I recall seeing a kit several years ago that was designed for such dings. It had the different abrasives, cleaners and paint for such a job and all were packaged/designed for a small job like this. Does something like that exist anymore? Is there something similar that would meet my needs?

Granted, I'm not looking for a great paint job but rather something to prevent the rust from growing and maybe make the car look good at 20 feet or 20mph.

Clark
 
If there is rust, youll have a tough time fixing it for a lasting repair. You are best off finding a good unrusted hood and replacing, IMO.
 
Eastwood.com sells something called the Final Finish System. It consists of a small (1") sanding spool and stick-on sandpaper.

You sand the bare rust chip, apply primer or rust catalyzer, build up the spot with layers of touch-up paint, and sand smooth.


Results are acceptable, barely visible if your touchup paint matches well. Takes some practice (as with any paintwork).
 
Getting the rust off is critical.
Then prime it.
Use layers of final paint, not one shot.
You will note that the paint builds up in a crater formation, it is not domed -that would be ideal.
Wet sanding afterwards will get it smooth.
then buff/polish it when good and dry/cured.
Metallic paint is tough to match exactly. But it can be a decent to very good repair, if you do not rush it.

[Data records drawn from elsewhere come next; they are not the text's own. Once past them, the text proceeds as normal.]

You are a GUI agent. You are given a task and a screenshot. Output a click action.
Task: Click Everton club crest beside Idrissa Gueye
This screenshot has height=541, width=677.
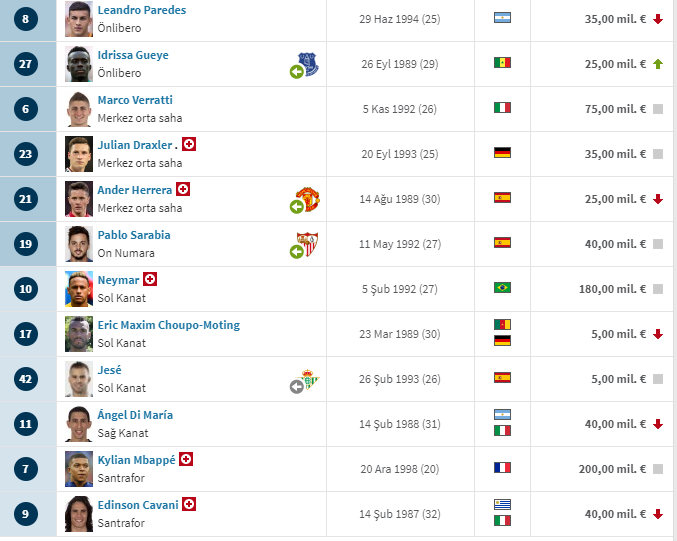(x=308, y=64)
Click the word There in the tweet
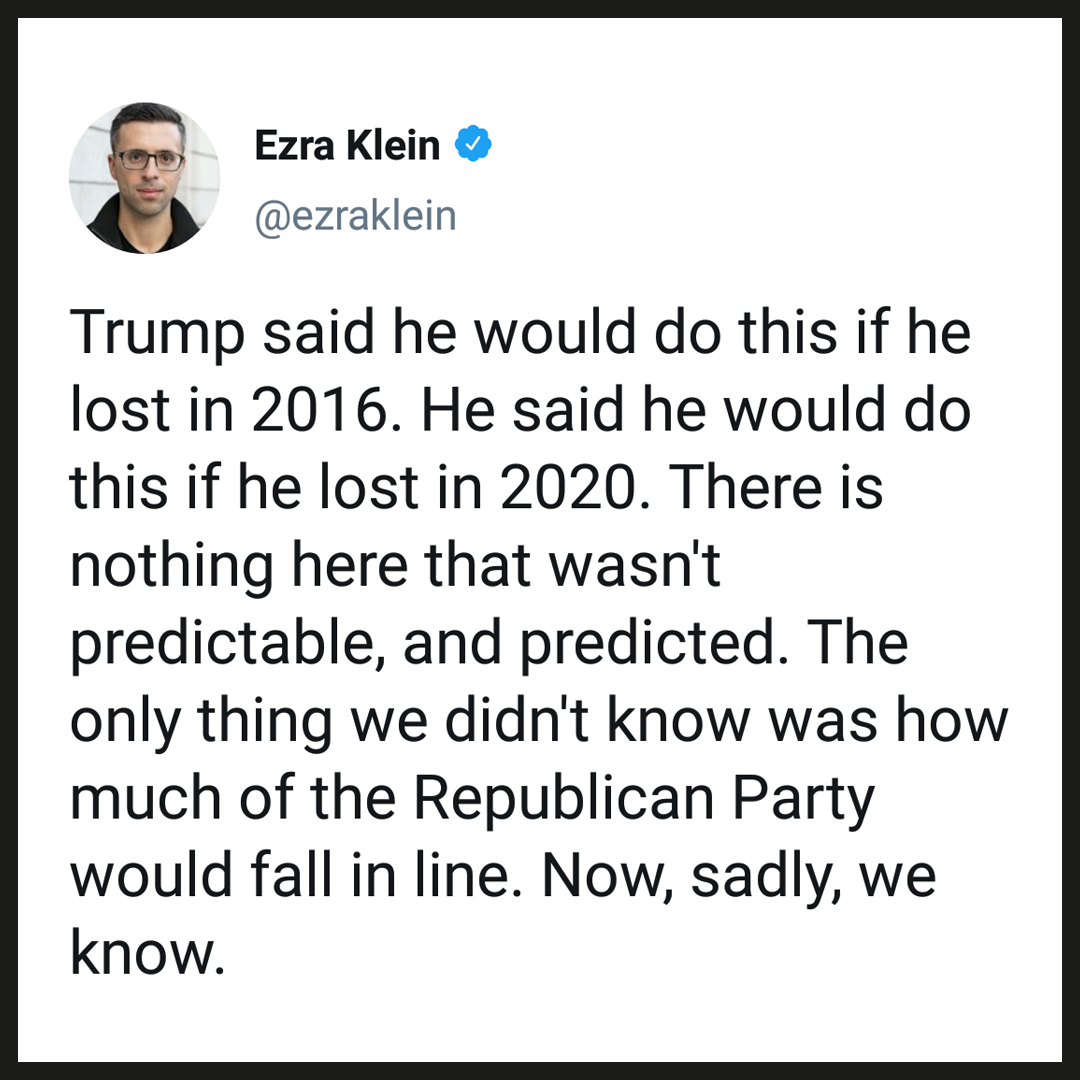 point(745,487)
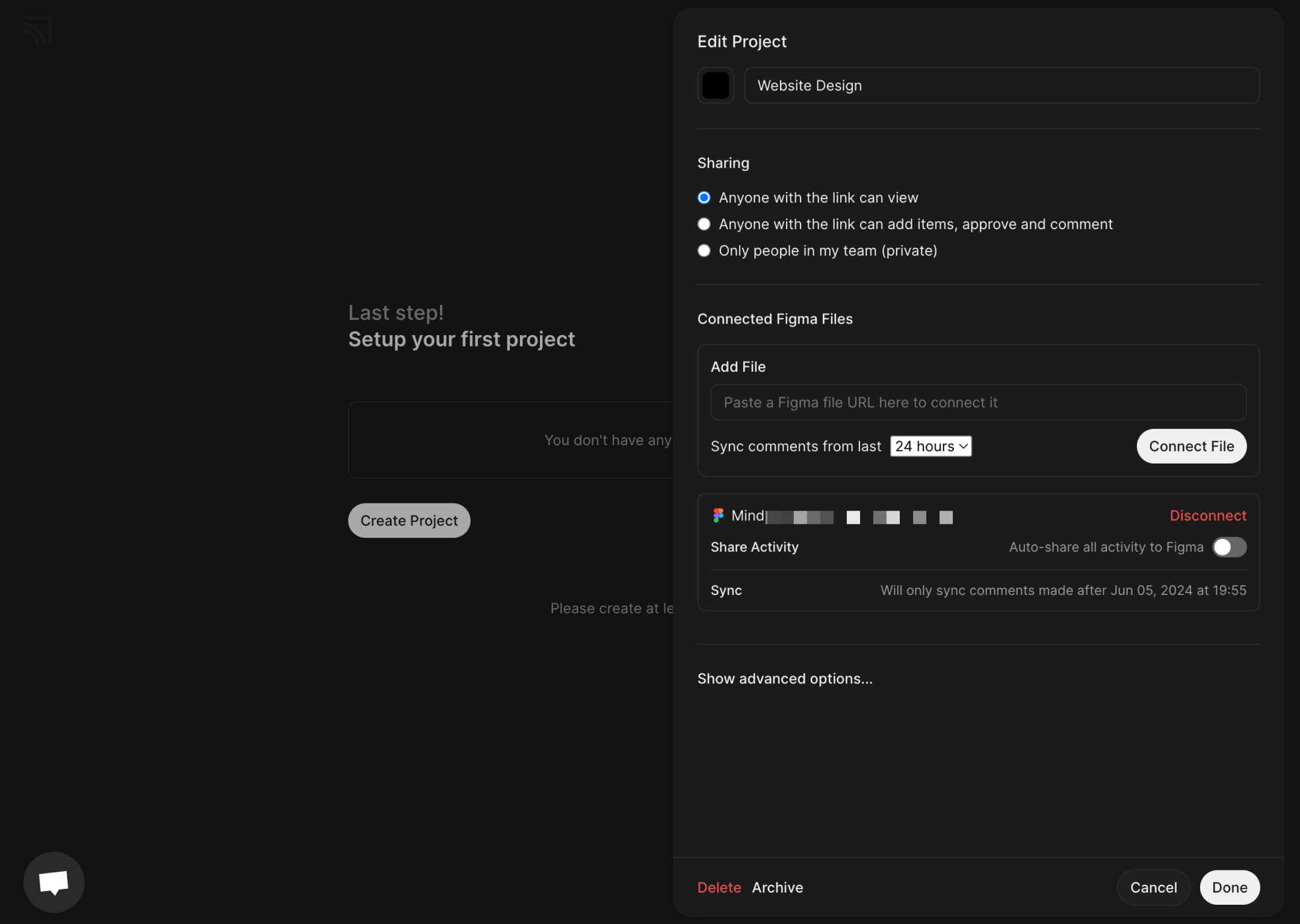Image resolution: width=1300 pixels, height=924 pixels.
Task: Expand the 'Show advanced options...' section
Action: (785, 678)
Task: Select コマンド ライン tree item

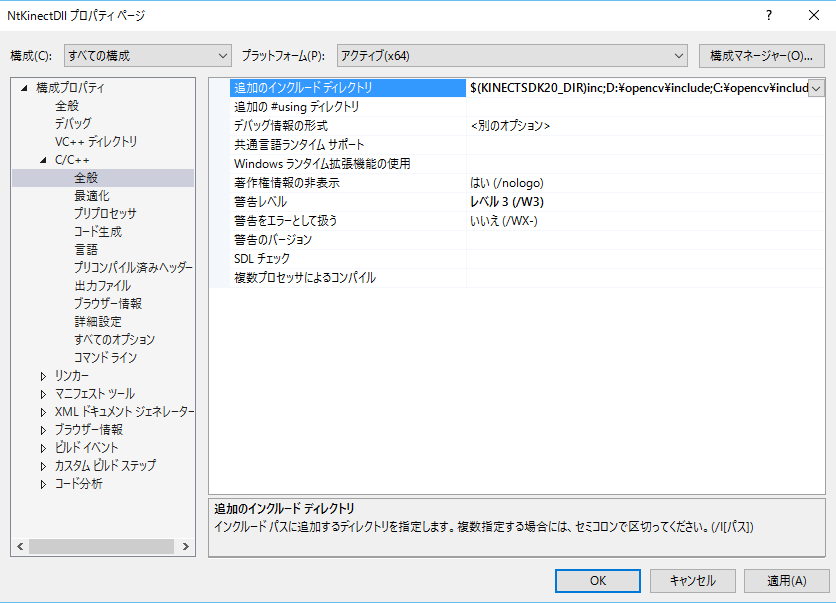Action: click(x=105, y=358)
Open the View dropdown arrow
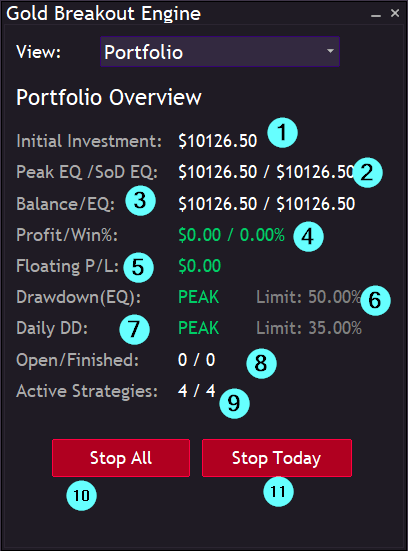The width and height of the screenshot is (408, 551). point(330,51)
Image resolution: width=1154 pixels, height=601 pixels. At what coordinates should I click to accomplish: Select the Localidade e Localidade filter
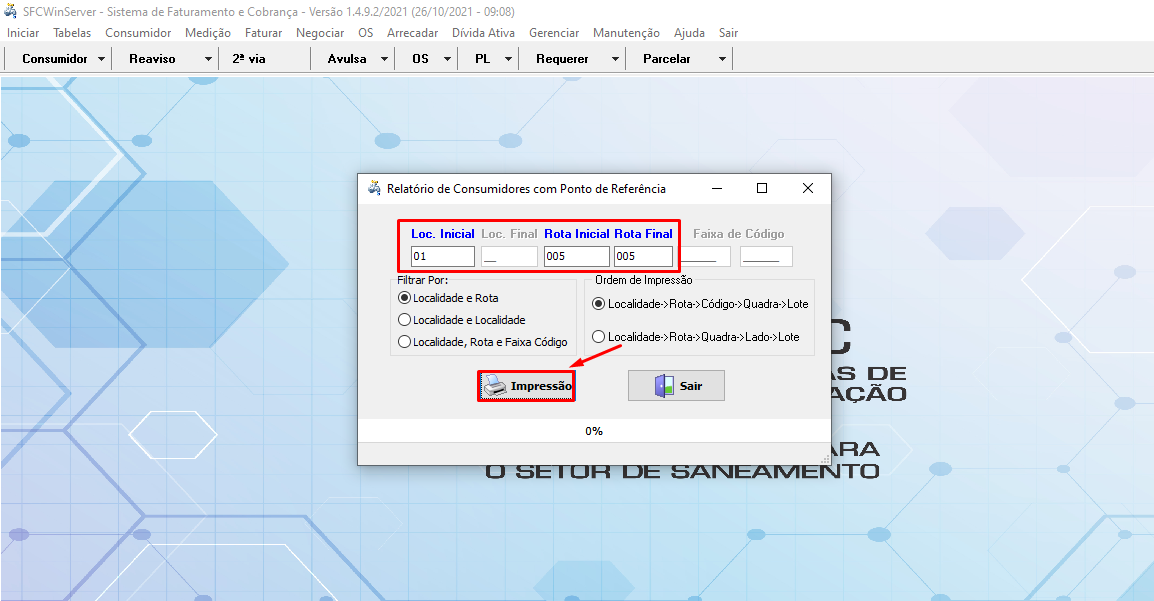(405, 320)
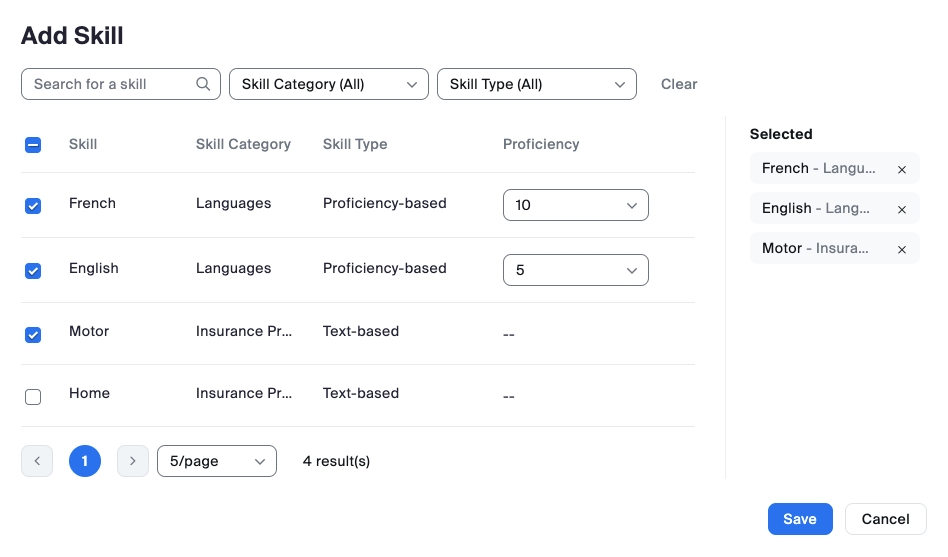The height and width of the screenshot is (557, 948).
Task: Click the search magnifier icon
Action: [203, 84]
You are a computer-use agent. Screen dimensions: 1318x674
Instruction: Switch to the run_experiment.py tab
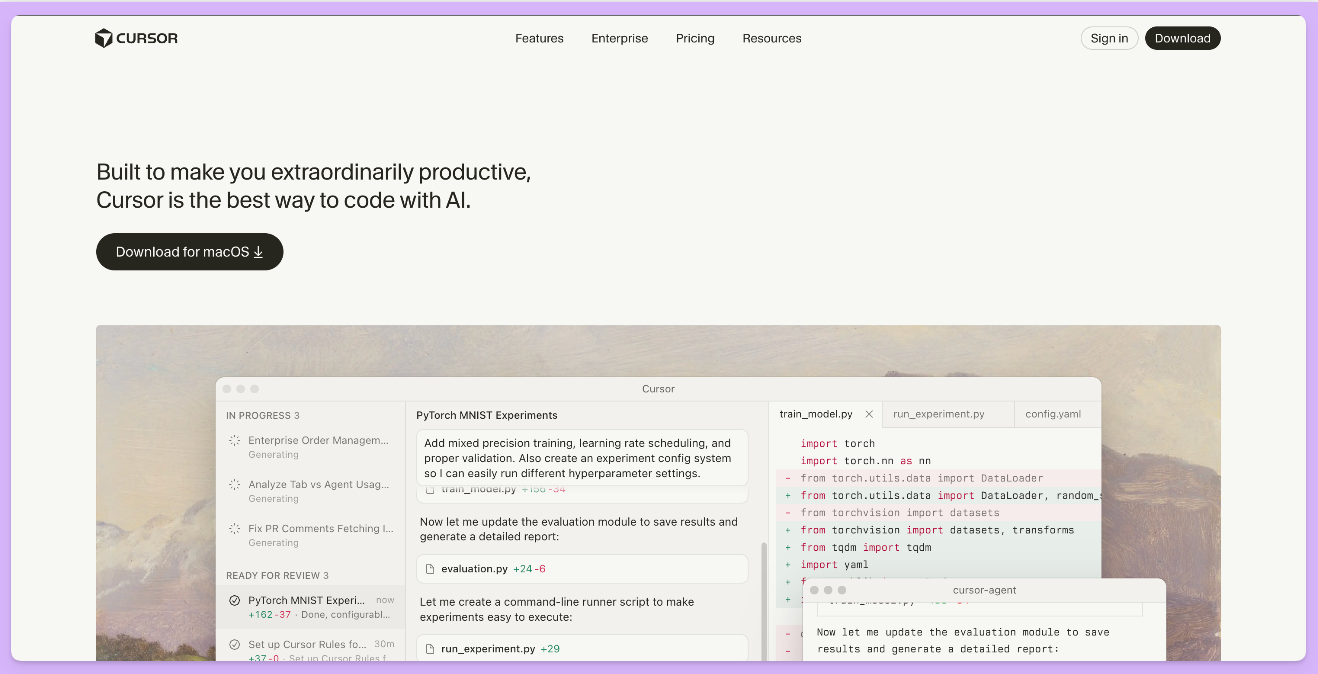tap(938, 414)
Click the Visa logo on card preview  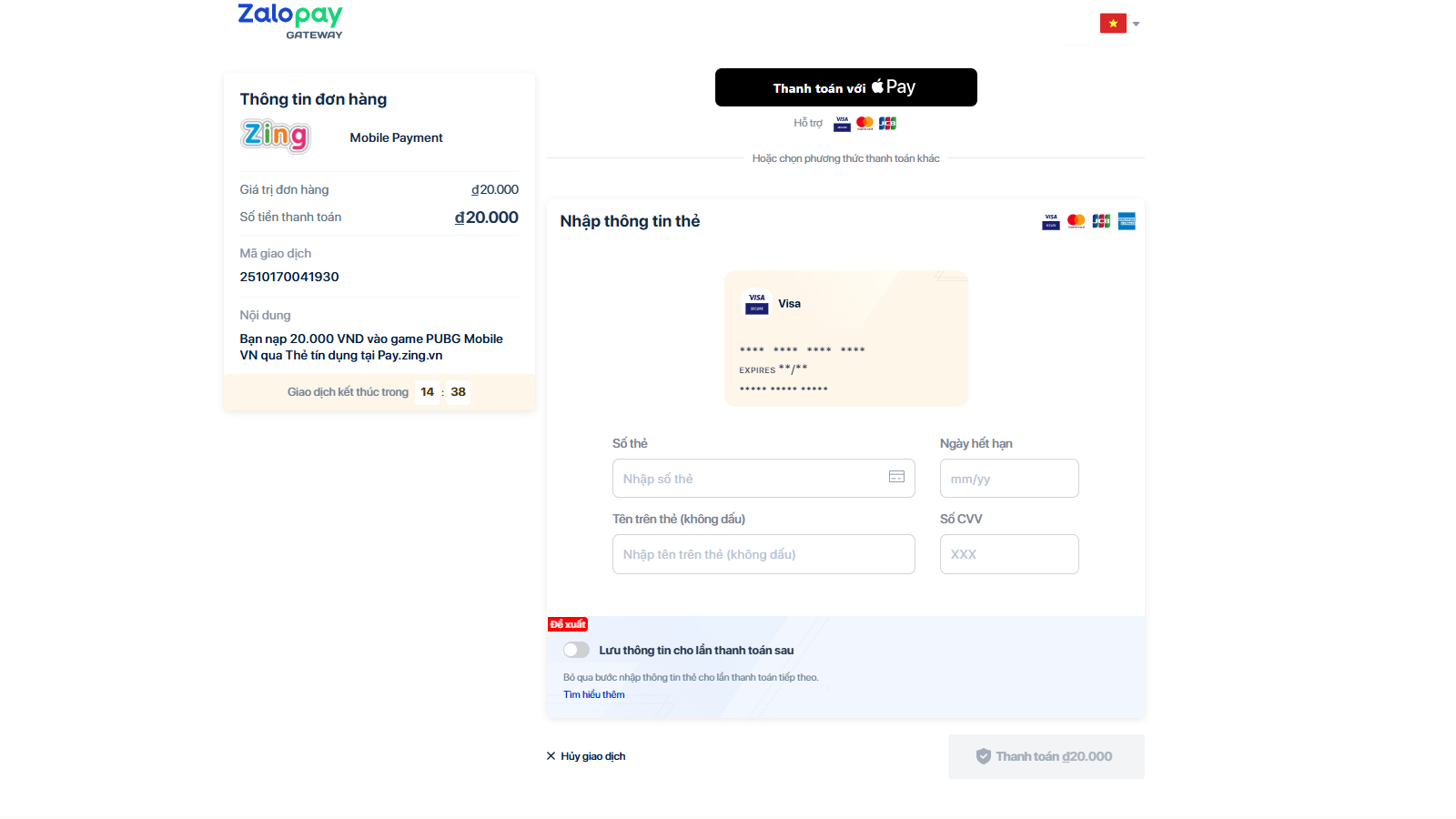point(757,303)
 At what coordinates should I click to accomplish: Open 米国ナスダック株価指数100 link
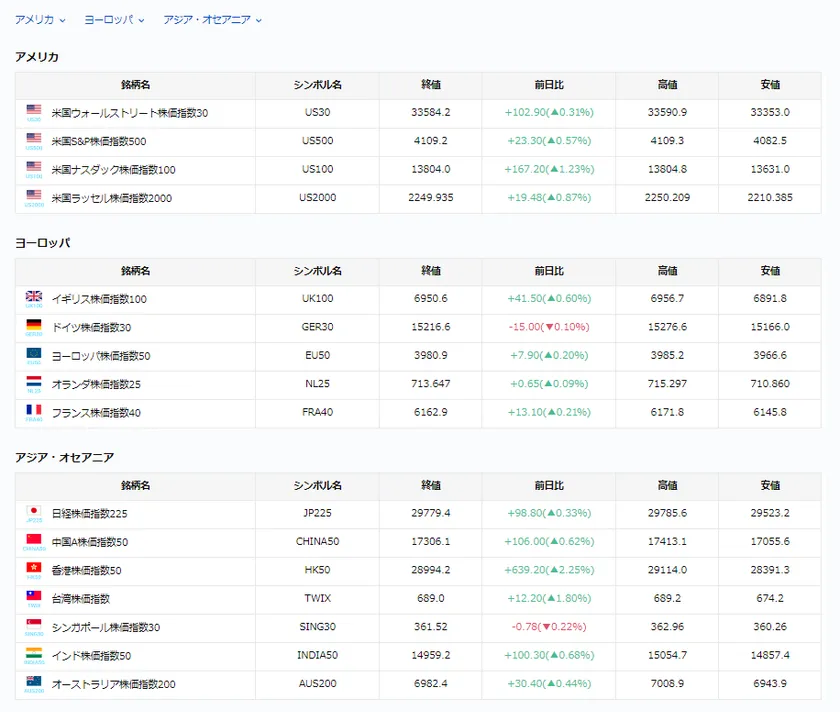click(x=113, y=170)
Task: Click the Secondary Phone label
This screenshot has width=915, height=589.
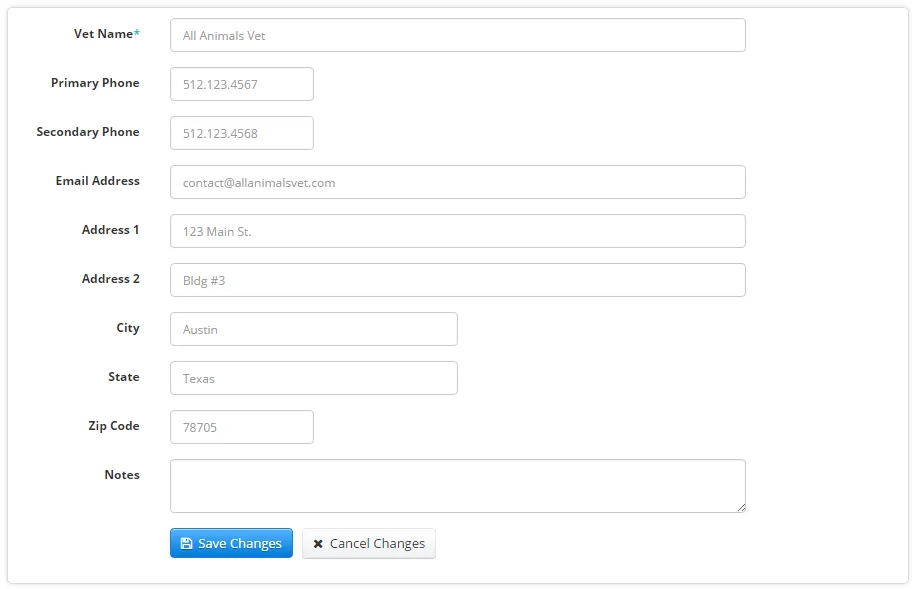Action: [88, 132]
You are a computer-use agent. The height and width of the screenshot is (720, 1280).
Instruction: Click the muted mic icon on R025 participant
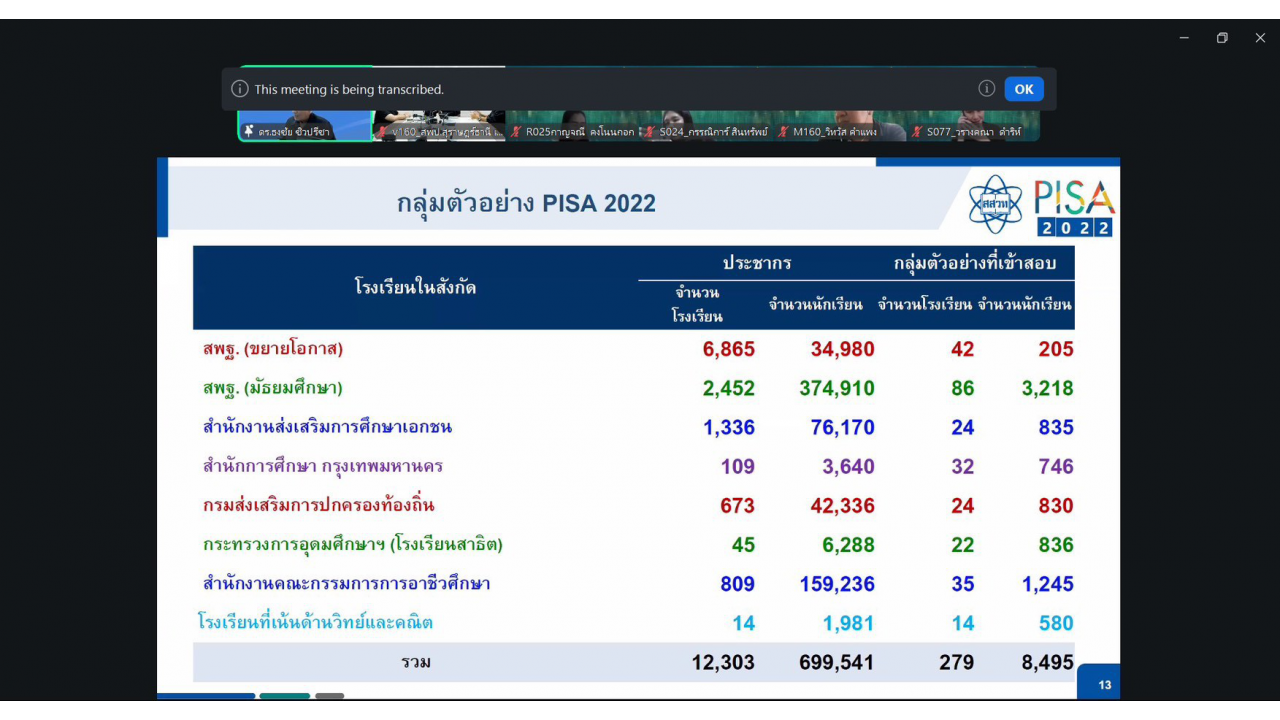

so it is worth a shot to try and fix this. Understand that is is NOT an easy job to get perfect.
 
Thanks for the information. I'll definitely try it this summer as I'll be moving back into the salt belt later this year. I really don't expect an exact match. Something close to the current color will look better than rust spots.

Clark
 
Just to repeat, getting the underneath rust 'kinda' off is not good enough.
Careful use of common and cheap Naval Jelly will get it out of the pores, and is worth the extra step.
Have plenty of rinse water ready.
it is not difficult, and only takes 10 minutes.